Every spatially-dimensioned data variable carries grid_mapping = "crs" so that CF-aware tools can discover the projection automatically. This convention is validated against the gridlook viewer, which uses grid_mapping_name == "healpix" to detect and render HEALPix datasets.

Storage format¶

Pyramids are written as Zarr v2 stores with consolidated metadata, one store per level (level_0.zarr, level_1.zarr, …). Zarr v2 is used because ecosystem support for v3 is still maturing: client libraries such as zarr-python, zarr-js (used by gridlook and similar web viewers), xarray, and zarrita have stable, well-tested v2 implementations, while v3 support varies in completeness. The transition to v3 is planned once the client ecosystem has converged.

Zarr's chunked, cloud-native layout enables byte-range reads from S3 without downloading entire files, which is essential for interactive visualisation where only a single chunk of a single variable at a single level needs to be fetched.

Performance: application backends¶

The sparse weight-matrix multiplication supports three backends, selected automatically based on what is installed.

Batched SciPy (always available) reshapes all time steps into a single dense matrix and performs one sparse matmul, delegating to BLAS for the dense side.
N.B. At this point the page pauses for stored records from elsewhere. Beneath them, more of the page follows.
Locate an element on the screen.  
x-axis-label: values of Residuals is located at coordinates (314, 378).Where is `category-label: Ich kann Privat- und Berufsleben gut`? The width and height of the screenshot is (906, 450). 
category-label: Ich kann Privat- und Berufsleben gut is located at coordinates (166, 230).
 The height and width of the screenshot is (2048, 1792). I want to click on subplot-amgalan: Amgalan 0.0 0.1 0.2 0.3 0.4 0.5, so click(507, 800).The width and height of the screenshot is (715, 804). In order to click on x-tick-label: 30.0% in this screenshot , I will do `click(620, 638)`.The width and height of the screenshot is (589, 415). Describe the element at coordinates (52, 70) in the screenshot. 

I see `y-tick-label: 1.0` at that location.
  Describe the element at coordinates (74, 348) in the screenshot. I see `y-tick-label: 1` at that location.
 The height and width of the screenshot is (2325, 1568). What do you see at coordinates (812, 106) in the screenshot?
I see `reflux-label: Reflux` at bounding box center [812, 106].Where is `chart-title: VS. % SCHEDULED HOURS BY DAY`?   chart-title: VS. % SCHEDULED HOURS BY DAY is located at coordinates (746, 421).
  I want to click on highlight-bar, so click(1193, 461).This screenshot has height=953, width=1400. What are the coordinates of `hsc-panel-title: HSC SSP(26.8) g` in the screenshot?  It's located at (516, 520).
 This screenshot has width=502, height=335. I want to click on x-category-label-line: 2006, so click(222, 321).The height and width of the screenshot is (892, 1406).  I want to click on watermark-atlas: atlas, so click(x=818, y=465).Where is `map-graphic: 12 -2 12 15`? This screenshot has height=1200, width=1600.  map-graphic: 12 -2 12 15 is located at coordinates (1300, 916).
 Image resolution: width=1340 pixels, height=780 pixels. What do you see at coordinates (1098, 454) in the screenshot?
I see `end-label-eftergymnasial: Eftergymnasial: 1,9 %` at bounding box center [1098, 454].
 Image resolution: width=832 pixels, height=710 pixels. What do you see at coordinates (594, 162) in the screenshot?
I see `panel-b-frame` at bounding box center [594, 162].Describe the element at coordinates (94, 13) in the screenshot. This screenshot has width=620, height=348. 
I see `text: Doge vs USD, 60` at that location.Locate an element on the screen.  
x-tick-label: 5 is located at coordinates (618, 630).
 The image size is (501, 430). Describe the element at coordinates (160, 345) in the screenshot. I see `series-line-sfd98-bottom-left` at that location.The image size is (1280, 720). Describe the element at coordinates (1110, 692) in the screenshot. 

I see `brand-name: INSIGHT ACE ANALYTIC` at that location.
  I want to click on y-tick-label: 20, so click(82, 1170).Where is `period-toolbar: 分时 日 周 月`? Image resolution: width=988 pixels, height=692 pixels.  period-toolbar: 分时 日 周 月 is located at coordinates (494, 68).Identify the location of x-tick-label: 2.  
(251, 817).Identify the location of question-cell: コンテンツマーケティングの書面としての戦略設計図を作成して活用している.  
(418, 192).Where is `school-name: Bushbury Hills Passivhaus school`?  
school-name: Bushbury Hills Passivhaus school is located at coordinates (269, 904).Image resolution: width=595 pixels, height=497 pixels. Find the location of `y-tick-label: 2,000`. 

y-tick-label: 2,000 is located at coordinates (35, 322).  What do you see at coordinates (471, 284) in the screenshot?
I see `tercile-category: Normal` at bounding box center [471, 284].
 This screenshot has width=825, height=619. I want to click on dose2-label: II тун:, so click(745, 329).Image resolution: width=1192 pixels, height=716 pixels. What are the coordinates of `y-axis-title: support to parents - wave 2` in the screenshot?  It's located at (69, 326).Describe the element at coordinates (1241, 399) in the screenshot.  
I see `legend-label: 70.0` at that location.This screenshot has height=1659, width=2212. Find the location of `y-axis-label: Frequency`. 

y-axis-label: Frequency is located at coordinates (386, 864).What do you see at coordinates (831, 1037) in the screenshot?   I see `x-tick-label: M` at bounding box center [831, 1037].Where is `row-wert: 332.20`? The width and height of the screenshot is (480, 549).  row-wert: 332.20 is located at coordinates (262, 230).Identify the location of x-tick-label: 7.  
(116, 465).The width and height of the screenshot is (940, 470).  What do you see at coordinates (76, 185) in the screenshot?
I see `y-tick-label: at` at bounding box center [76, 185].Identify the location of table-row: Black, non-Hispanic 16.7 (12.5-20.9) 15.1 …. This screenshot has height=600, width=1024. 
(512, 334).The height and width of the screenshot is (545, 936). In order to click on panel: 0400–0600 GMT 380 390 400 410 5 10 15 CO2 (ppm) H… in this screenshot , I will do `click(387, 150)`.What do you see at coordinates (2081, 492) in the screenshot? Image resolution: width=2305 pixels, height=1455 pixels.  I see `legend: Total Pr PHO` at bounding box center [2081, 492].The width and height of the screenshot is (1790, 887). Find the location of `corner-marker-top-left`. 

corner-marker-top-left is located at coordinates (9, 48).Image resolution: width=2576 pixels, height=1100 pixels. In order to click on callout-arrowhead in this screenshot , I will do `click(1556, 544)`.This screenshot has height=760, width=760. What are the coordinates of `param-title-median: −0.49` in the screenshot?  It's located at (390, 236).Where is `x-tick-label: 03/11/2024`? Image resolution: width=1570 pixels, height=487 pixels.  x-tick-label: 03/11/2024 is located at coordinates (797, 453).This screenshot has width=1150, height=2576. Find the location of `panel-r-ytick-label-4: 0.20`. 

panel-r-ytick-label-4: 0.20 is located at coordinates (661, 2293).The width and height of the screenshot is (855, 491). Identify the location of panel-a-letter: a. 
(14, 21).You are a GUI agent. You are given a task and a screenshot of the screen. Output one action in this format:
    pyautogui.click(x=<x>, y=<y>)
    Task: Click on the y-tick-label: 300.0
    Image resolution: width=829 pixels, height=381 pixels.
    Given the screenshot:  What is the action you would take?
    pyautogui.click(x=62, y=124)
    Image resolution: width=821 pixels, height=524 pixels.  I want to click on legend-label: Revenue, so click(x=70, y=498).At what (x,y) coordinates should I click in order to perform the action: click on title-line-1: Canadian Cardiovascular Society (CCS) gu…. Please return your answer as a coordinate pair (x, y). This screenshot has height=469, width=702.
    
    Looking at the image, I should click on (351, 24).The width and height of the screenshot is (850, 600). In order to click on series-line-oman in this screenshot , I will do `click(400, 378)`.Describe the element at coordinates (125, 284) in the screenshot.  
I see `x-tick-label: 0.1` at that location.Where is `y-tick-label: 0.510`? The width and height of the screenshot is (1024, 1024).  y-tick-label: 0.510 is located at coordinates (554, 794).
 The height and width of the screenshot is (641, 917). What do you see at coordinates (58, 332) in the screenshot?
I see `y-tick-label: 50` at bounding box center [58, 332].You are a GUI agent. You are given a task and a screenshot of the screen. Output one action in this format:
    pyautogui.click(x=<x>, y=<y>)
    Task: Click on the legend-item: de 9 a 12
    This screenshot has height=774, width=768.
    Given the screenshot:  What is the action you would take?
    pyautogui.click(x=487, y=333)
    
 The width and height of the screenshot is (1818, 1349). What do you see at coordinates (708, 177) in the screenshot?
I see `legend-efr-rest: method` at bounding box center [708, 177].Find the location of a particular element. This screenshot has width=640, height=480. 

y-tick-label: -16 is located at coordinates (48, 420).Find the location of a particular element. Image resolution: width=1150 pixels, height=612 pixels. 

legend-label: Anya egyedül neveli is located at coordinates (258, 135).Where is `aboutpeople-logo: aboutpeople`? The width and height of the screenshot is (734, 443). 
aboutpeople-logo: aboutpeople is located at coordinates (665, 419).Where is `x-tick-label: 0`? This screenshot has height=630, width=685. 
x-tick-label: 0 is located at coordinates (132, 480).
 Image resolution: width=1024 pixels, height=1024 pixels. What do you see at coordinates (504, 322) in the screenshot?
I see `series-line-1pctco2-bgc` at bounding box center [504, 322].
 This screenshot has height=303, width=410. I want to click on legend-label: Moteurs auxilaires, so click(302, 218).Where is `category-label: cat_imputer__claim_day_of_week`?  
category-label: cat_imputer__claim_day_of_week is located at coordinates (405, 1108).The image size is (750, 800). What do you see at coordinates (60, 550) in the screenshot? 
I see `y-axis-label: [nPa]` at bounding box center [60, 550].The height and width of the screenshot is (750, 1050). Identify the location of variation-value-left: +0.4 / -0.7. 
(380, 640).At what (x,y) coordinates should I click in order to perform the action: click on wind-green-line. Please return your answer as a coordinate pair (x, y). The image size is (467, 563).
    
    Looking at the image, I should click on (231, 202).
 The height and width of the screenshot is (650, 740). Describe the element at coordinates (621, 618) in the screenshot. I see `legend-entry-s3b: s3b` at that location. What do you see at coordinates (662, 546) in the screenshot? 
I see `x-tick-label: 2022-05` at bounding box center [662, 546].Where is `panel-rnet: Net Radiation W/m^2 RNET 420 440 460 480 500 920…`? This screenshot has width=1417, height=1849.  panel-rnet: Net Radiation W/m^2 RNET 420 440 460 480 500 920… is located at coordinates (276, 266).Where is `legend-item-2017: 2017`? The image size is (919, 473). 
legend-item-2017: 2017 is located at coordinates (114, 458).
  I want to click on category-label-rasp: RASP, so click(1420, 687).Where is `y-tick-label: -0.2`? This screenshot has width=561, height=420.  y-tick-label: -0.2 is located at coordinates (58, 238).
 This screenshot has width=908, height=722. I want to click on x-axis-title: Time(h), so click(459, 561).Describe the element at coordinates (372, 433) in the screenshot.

This is typically 10–50× faster than per-slice application.

Numba (optional) JIT-compiles a fused kernel that computes the weighted sum, NaN mask, and renormalization in a single pass over the sparse matrix structure. This halves memory traffic for single-slice workloads.

CuPy (optional) transfers the weight matrix to the GPU once and applies it via cuSPARSE. This is worthwhile for large target grids (HEALPix level 10+) with many time steps, where the transfer cost is amortised over the batch.

The backend can be overridden explicitly via backend="scipy", "numba", or "cupy" in any remapping call.